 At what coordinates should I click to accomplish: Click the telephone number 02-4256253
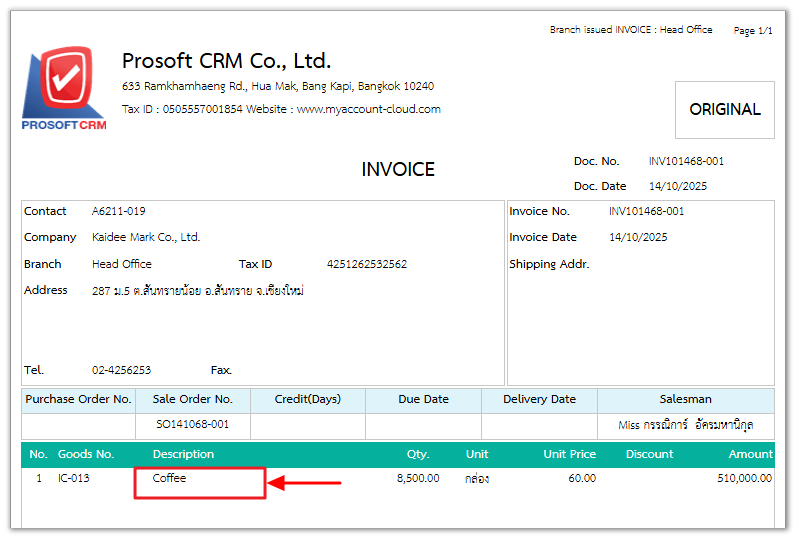coord(121,370)
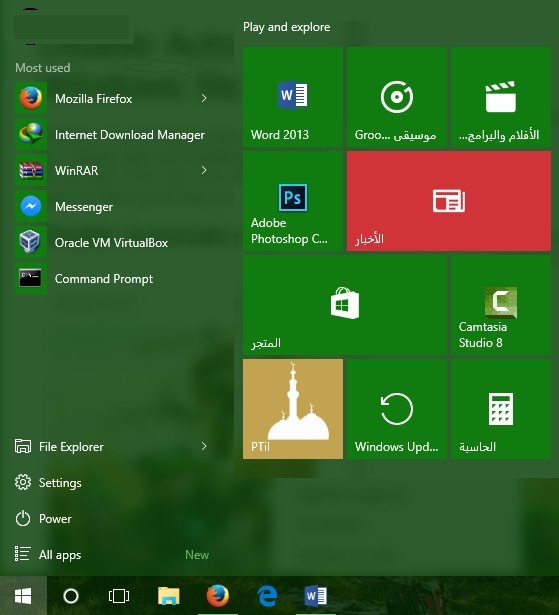Launch the Groove music tile
The height and width of the screenshot is (615, 559).
click(x=397, y=97)
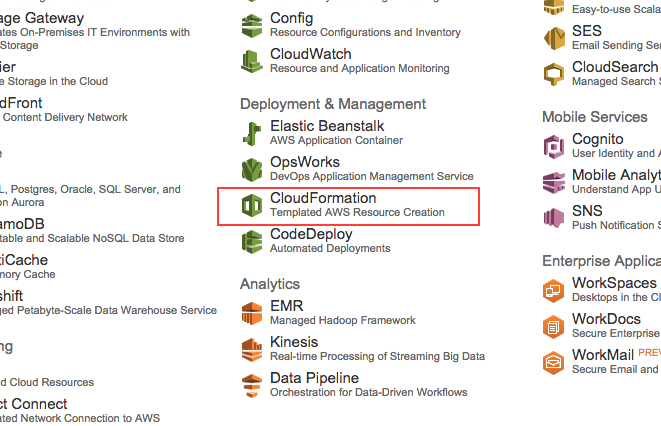The height and width of the screenshot is (426, 661).
Task: Navigate to the Kinesis service
Action: pos(294,342)
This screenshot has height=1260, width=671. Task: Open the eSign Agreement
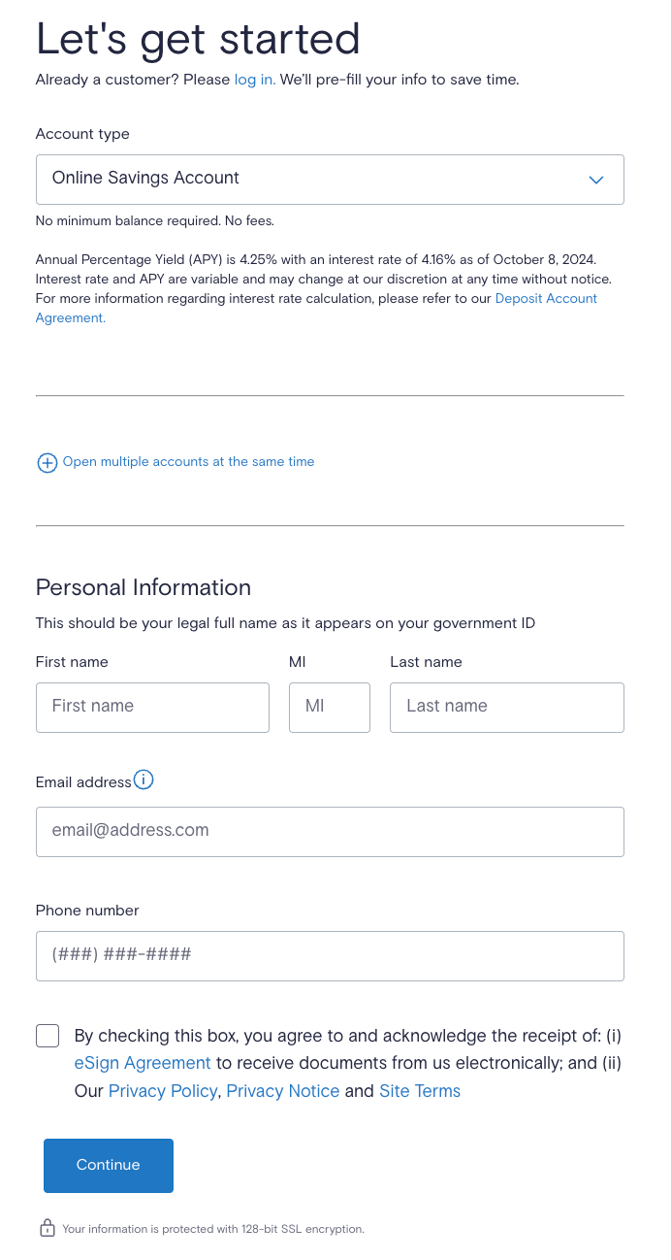(142, 1062)
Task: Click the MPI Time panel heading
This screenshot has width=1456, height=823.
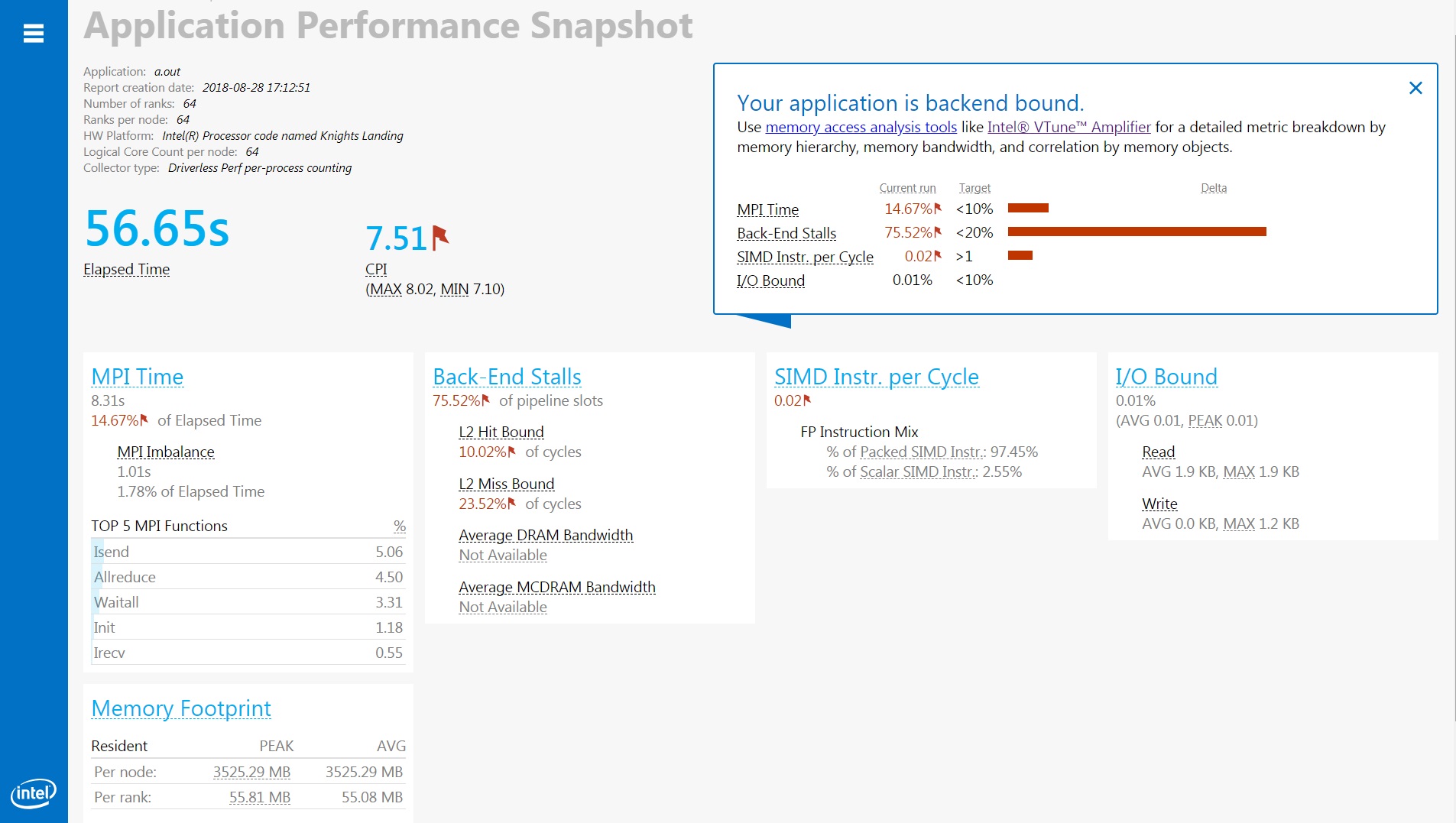Action: pyautogui.click(x=138, y=377)

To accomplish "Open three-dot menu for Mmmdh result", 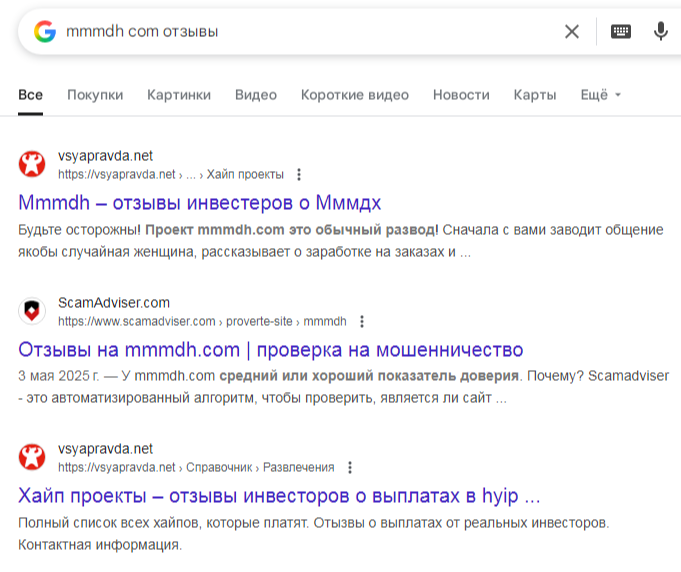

+===+

# YOUR ASSIGNMENT
Copy out nothing but text: transcribe the listing exactly and skip each picture.

# RESULT OF THE EXERCISE
 At what coordinates should I click to accomplish: Click the telephone number 02-4256253
coord(121,370)
Launch the Groove music tile
The height and width of the screenshot is (615, 559).
click(x=397, y=97)
The height and width of the screenshot is (426, 661).
Task: Navigate to the Kinesis service
Action: pos(294,342)
This screenshot has height=1260, width=671. Task: Open the eSign Agreement
(142, 1062)
Task: Click the MPI Time panel heading
This screenshot has width=1456, height=823.
Action: pyautogui.click(x=138, y=377)

To accomplish "Open three-dot menu for Mmmdh result", 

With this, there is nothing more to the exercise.